*EXERCISE GOAL*
Present the lines below again, exactly as they stand.
Top of MATERIAL FOR THIS TASK
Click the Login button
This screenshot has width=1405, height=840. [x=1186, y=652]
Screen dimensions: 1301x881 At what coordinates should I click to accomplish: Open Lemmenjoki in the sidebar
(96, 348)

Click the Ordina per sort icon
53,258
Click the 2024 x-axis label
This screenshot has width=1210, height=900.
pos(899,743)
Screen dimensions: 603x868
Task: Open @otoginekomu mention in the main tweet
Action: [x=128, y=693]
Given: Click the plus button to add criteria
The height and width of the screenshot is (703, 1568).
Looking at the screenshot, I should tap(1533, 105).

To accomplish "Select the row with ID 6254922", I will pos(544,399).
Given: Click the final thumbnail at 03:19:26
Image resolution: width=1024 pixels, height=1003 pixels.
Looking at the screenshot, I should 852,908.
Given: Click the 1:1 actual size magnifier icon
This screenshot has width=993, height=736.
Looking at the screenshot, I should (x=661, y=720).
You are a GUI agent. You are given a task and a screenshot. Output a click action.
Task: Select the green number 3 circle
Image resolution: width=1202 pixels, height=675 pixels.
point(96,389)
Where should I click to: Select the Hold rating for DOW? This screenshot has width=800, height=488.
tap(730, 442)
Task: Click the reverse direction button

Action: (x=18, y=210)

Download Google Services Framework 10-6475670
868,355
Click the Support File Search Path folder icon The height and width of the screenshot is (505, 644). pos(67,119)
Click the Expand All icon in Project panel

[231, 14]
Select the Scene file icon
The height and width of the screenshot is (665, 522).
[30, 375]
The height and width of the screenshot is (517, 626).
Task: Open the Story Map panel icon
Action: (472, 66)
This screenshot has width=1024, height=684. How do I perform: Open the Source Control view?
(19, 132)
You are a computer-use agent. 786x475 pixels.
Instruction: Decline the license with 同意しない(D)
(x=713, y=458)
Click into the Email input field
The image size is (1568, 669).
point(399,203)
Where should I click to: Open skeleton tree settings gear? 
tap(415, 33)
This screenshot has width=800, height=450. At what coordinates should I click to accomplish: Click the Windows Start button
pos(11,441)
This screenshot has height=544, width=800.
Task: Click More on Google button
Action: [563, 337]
Bottom of MATERIAL FOR THIS TASK
*WRITTEN ANSWER*
Click the Login button
This screenshot has width=1405, height=840. [x=1186, y=652]
Screen dimensions: 1301x881 At what coordinates should I click to accomplish: Open Lemmenjoki in the sidebar
(96, 348)

Click the Ordina per sort icon
53,258
Click the 2024 x-axis label
This screenshot has width=1210, height=900.
pos(899,743)
Screen dimensions: 603x868
Task: Open @otoginekomu mention in the main tweet
Action: [x=128, y=693]
Given: Click the plus button to add criteria
The height and width of the screenshot is (703, 1568).
Looking at the screenshot, I should tap(1533, 105).

To accomplish "Select the row with ID 6254922", I will pos(544,399).
Given: Click the final thumbnail at 03:19:26
Image resolution: width=1024 pixels, height=1003 pixels.
Looking at the screenshot, I should 852,908.
Given: Click the 1:1 actual size magnifier icon
This screenshot has width=993, height=736.
Looking at the screenshot, I should (x=661, y=720).
You are a GUI agent. You are given a task and a screenshot. Output a click action.
Task: Select the green number 3 circle
Image resolution: width=1202 pixels, height=675 pixels.
point(96,389)
Where should I click to: Select the Hold rating for DOW? This screenshot has width=800, height=488.
tap(730, 442)
Task: Click the reverse direction button

Action: (x=18, y=210)

Download Google Services Framework 10-6475670
868,355
Click the Support File Search Path folder icon The height and width of the screenshot is (505, 644). pos(67,119)
Click the Expand All icon in Project panel

[231, 14]
Select the Scene file icon
The height and width of the screenshot is (665, 522).
[30, 375]
The height and width of the screenshot is (517, 626).
Task: Open the Story Map panel icon
Action: (472, 66)
This screenshot has width=1024, height=684. How do I perform: Open the Source Control view?
(19, 132)
You are a computer-use agent. 786x475 pixels.
Instruction: Decline the license with 同意しない(D)
(x=713, y=458)
Click into the Email input field
The image size is (1568, 669).
point(399,203)
Where should I click to: Open skeleton tree settings gear? 
tap(415, 33)
This screenshot has width=800, height=450. At what coordinates should I click to accomplish: Click the Windows Start button
pos(11,441)
This screenshot has height=544, width=800.
Task: Click More on Google button
Action: [563, 337]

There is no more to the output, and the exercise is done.